Anacardiaceae : Rhus glabra


Download Seed: The smooth yellowish seeds of smooth sumac are 3-3.5 mm long. (57 KB)

Download Mature plant (1.6 MB)

Download Flower buds (1.3 MB)

Download Leaves and fruit (1.3 MB)

Download Fruiting: (3.6 MB)

Family Name


Common Name

Smooth sumac

Native American Name

Dakota: "Cha zi (*Chaw zee) Lakota: čhaŋz


Rhus glabra is a shrub to small tree with a spreading, open habit, growing from 3 to 5 m tall and spreading by root suckers to form dense thickets. The young stems and branches are hairless or nearly so and waxy. The bark on older wood is smooth and grey to brown.
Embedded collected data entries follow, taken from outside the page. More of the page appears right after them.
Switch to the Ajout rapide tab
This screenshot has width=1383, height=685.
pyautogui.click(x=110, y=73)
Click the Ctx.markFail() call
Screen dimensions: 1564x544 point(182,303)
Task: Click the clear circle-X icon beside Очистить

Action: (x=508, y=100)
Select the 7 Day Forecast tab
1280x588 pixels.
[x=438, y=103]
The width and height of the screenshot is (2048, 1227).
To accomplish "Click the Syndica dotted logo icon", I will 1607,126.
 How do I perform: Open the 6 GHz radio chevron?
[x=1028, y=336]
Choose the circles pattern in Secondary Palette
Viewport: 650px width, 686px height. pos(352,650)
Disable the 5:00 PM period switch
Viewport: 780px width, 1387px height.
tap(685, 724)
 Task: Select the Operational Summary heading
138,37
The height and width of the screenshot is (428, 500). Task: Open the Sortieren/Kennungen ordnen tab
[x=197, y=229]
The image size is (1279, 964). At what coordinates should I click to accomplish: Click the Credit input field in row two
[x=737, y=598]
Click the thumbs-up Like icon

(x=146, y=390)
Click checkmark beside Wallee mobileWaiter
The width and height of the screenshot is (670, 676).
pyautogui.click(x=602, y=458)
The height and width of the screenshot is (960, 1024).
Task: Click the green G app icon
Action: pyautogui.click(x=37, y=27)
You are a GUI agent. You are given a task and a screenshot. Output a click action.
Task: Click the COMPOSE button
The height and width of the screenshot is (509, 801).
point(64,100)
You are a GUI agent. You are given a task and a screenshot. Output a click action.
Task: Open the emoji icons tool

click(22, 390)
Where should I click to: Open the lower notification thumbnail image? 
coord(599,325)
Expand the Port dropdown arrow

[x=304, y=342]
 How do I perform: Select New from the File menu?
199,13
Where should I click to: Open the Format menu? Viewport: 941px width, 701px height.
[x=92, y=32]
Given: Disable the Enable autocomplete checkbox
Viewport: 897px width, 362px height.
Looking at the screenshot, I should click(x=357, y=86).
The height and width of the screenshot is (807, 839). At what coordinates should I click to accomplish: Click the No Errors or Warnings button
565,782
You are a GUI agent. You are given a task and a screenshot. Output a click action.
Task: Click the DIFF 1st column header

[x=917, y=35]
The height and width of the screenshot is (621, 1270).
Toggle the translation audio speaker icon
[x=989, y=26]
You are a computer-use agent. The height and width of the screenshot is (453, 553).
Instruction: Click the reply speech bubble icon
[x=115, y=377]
The compound pinnate leaves are alternate, 30-50 cm long with very short petioles (4-7 mm long). Each leaf has 11–31 oppositely paired leaflets, each leaflet lanceolate to ovate-lanceolate, 7-9 cm long, with a toothed margin. The leaves turn scarlet in the fall. The inflorescence is a dense terminal panicle 10-20 cm long, with numerous tiny green flowers. The fruit are compressed crimson drupes 3.5-4.5 mm in diameter, and they remain throughout the winter. The seeds are yellowish, smooth and about 3 mm long. Smooth sumac bloom in May and June and the fruit ripen in August and September. They are common in open woodlands in thickets, prairies, and roadsides throughout South Dakota.

Additional Notes

Smooth sumac fruits are consumed by birds and small mammals of many kinds, mainly in winter. They can also be prepared as a drink similar to lemonade that is quite palatable if not boiled but made like sun tea. The roots make yellow dye. Staghorn sumac spreads rapidly by suckers and needs much space or maintenance to keep it contained. Rhus glabra can be confused with R. typhina but can be distinguished by the hairy stems and knobby fruit of the latter.


Horticulture Notes

Seed collection: Fruits can be gathered in the late fall and winter. Removal of the dry fruit from the seed will enhance germination.

Germination: Seed coat is hard and waterproof. Acid scarification before spring planting will produce good results. Seeds planted in the fall will begin to germinate the following year.

Vegetative propagation: Suckers can be separated from the main plant and established by transplanting in the spring.

Light: Full sun to partial shade. Plants will grow in full shade.

Soil: Most dry soils. sand, sandy loam to clay loam and even clay.

Notes: Plants can be rejuvenated every few years by cutting them to the ground in mid-winter.